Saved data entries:
☆ ☆ ☆ ☆ ☆ ☆ ☆

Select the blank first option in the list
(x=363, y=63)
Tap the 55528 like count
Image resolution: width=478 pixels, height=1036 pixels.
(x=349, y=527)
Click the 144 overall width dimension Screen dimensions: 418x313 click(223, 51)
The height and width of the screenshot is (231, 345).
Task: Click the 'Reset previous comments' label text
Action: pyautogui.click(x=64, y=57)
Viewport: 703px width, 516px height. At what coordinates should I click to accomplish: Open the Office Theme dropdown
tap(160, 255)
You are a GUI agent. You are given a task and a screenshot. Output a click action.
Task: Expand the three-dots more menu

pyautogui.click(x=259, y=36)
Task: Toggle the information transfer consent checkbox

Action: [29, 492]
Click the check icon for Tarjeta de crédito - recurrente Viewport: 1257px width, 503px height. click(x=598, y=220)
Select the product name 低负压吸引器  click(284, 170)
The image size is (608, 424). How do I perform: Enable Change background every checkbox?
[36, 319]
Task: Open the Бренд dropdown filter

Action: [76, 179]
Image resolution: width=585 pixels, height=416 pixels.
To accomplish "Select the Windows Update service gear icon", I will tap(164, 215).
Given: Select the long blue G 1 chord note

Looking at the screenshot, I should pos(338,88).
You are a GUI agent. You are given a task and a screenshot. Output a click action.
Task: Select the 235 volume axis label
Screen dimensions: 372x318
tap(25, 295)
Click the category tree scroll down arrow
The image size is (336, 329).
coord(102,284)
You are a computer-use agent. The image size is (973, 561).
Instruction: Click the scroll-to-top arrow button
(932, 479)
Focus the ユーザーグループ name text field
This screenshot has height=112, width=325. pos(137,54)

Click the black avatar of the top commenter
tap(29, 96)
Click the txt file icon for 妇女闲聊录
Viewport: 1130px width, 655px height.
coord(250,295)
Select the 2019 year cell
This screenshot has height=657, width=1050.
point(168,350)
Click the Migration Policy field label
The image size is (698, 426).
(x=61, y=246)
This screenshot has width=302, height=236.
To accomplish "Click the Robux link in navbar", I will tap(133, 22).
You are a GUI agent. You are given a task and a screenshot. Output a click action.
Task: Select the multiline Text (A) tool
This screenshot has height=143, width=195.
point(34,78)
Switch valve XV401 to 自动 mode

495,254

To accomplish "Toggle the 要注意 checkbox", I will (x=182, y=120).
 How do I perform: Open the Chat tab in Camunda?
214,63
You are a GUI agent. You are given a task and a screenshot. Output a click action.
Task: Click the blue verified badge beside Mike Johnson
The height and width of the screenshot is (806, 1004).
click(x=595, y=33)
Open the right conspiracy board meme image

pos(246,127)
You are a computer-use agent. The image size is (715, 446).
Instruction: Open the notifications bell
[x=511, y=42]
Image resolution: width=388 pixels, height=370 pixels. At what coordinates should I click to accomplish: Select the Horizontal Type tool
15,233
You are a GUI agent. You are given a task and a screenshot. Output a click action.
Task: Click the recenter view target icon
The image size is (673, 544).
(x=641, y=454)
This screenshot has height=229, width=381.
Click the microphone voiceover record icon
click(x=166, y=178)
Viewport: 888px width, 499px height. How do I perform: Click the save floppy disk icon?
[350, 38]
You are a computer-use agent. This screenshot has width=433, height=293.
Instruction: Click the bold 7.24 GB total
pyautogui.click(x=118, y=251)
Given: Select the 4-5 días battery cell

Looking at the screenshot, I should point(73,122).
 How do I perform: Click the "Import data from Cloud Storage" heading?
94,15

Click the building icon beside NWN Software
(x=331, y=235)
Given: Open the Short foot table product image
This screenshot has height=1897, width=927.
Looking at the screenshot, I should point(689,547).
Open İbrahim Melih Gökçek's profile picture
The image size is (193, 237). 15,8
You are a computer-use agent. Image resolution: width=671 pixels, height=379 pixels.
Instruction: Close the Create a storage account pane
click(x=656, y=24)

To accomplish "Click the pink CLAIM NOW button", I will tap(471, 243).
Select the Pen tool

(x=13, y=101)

☆ ☆ ☆ ☆ ☆ ☆ ☆

Task instructions: Return the opening line of the data and every line after it through the line containing "Task: Select the 235 volume axis label", please, exactly as written and with nothing added.

Final answer:
Select the blank first option in the list
(x=363, y=63)
Tap the 55528 like count
Image resolution: width=478 pixels, height=1036 pixels.
(x=349, y=527)
Click the 144 overall width dimension Screen dimensions: 418x313 click(223, 51)
The height and width of the screenshot is (231, 345).
Task: Click the 'Reset previous comments' label text
Action: pyautogui.click(x=64, y=57)
Viewport: 703px width, 516px height. At what coordinates should I click to accomplish: Open the Office Theme dropdown
tap(160, 255)
You are a GUI agent. You are given a task and a screenshot. Output a click action.
Task: Expand the three-dots more menu

pyautogui.click(x=259, y=36)
Task: Toggle the information transfer consent checkbox

Action: [29, 492]
Click the check icon for Tarjeta de crédito - recurrente Viewport: 1257px width, 503px height. click(x=598, y=220)
Select the product name 低负压吸引器  click(284, 170)
The image size is (608, 424). How do I perform: Enable Change background every checkbox?
[36, 319]
Task: Open the Бренд dropdown filter

Action: [76, 179]
Image resolution: width=585 pixels, height=416 pixels.
To accomplish "Select the Windows Update service gear icon", I will tap(164, 215).
Given: Select the long blue G 1 chord note

Looking at the screenshot, I should pos(338,88).
You are a GUI agent. You are given a task and a screenshot. Output a click action.
Task: Select the 235 volume axis label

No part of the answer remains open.